The study is mind-blowing in many ways, with 1457 samples collected from subways, public parks and alongside a canal. The headline findings are:

• DNA from pathogens (including Yesinia pestis and B. anthracis and some antibiotic resistant bacteria) were found on some surfaces.
• Human DNA identified in subway stations mirrors the demographics of the local region.
• The microbiome of surface in a station is far from stable: hourly sampling over a single day at Penn Station (a busy rail hub) identified considerable ebb and flow in predominant bacterial species.

I have a lingering concern that the techniques available for bioinformatic analysis have not yet caught up with our ability to sequence vast amounts of DNA. Put another way, the identification of bacteria in metagenomic samples is a surpassingly and rather unnervingly approximate science.

In order to identify bacteria in the sample, very many short reads of DNA are produced and then compared with databases. (This results in particular difficulty in distinguishing plasmid from genomic DNA, the subject of a recent post.) Almost half of the DNA identified in the study from New York did not match any known sequences. Furthermore, some of the species identified seem rather unlikely. For example, two of the most common Eukaryotic DNA species identified were the Mountain Pine Beetle and Mediterranean Fruit flies. Now, I’ve spent many-a-weekend in NYC from my time living in Connecticut, and I’ve never seen a Mountain Pine Beetle down there. So, this seems almost certain to be a mis-match with a closely related species due to imperfect databases. And yet when it comes to Y. pestis and B. anthracis, the authors seem more certain that the matches are correct, unlikely as they seem. (There is an acknowledgement in the discussion that these apparent “best hits” may be erroneous.)

Another key limitation is the degree of viability associated with the DNA identified. It could be that much of the DNA is a shadow of ancient contamination that is no longer viable. Whilst the authors did do a small amount of conventional sampling, and did grow some antibiotic resistant bacteria, there is no real sense of how much of the DNA identified is from viable microbes.

Quite a few years ago, I took some similar samples from buses and tube trains in London, and found no MRSA whatsoever and only a few sites grew S. aureus. It would be fascinating to see how a metagenomic analysis of these samples would look. Would there be a vastly different ‘environmentome’ in the London Underground compared with the NYC subway? Probably, but I suspect you wouldn’t find many Mountain Pine Beetles, Y. pestis or B. anthracis in either!

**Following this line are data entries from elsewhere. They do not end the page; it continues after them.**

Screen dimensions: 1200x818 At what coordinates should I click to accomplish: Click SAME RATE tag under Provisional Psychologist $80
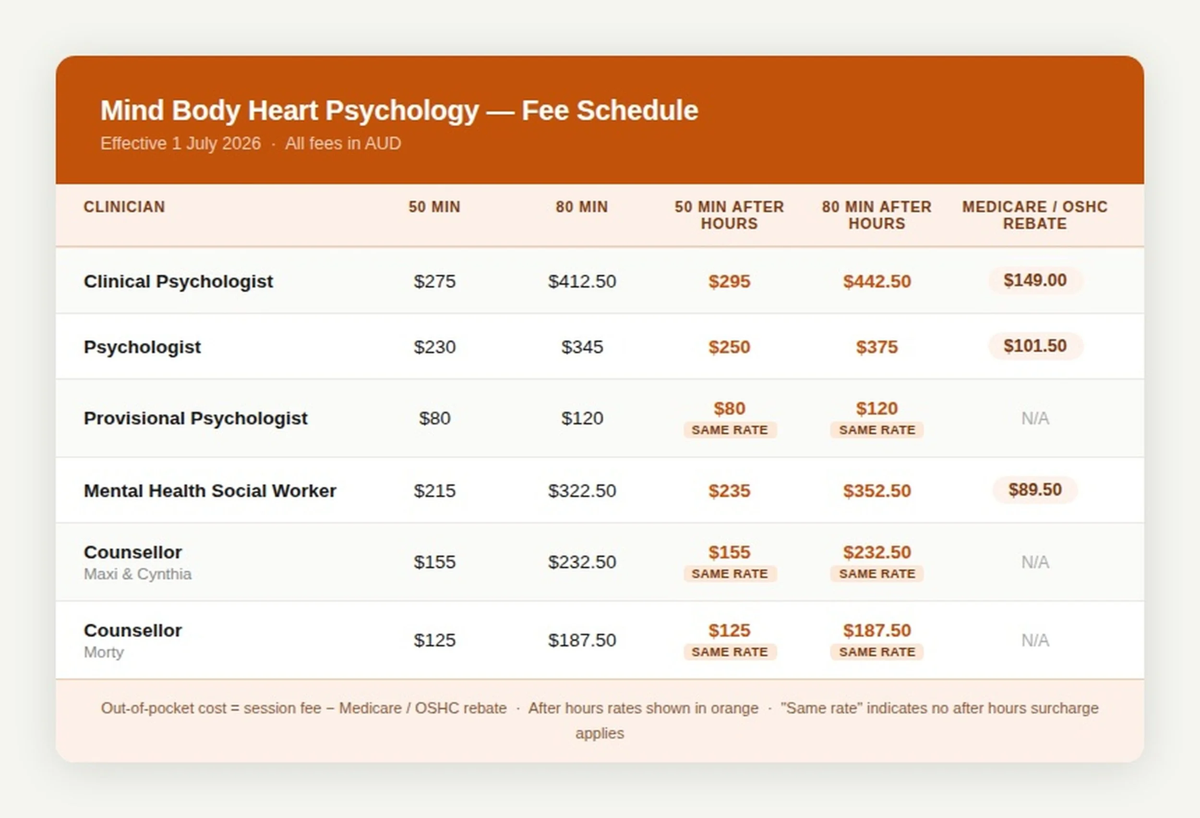pos(730,429)
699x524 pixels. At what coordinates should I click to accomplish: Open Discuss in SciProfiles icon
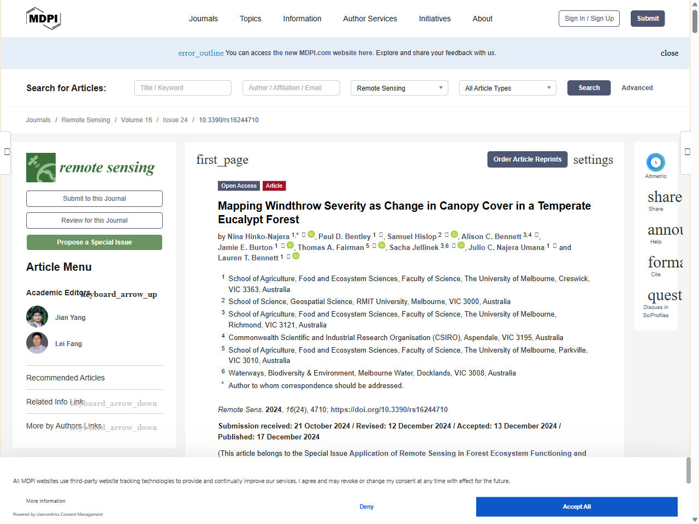click(x=664, y=296)
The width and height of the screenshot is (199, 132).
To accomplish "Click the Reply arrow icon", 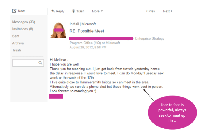I will [x=53, y=11].

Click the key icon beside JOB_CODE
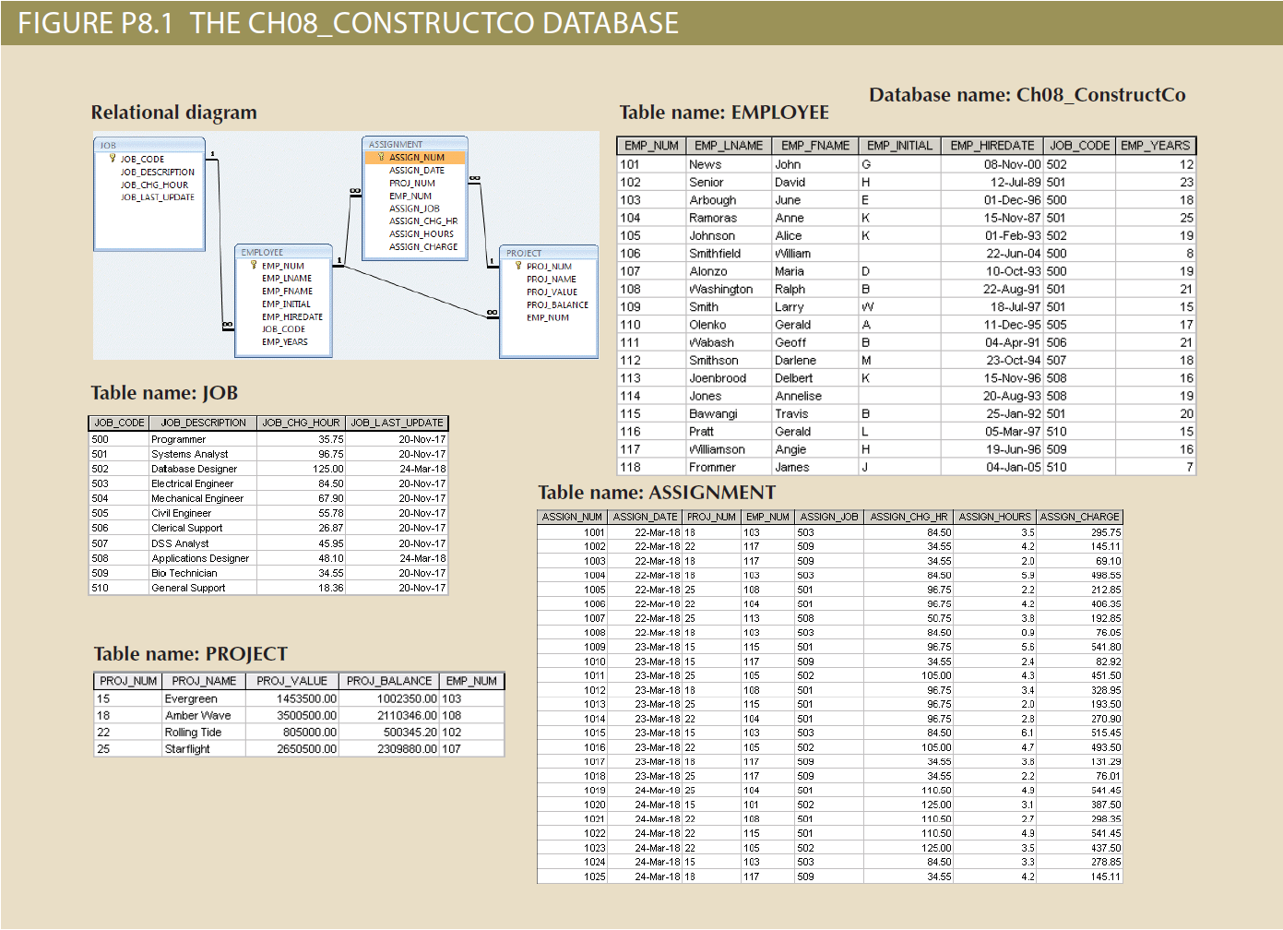point(113,157)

One of the best parts of the study is the accompanying website, which provides an interactive overview of the ‘environmentome’ of NYC: pathomap.org. Related to this, an interesting future application of these data is to derive a persons’ recent or ancient geographical location based on their current microbiome. Criminals beware – analysis of the ‘environmentome’ on the sole of your foot could invalidate your alibi!

The authors should be credited for describing the microbial ecology of the NYC subway in unprecedented detail – and this study will serve as a marker in the sand for future approaches to exploring where we fit into our inanimate environment.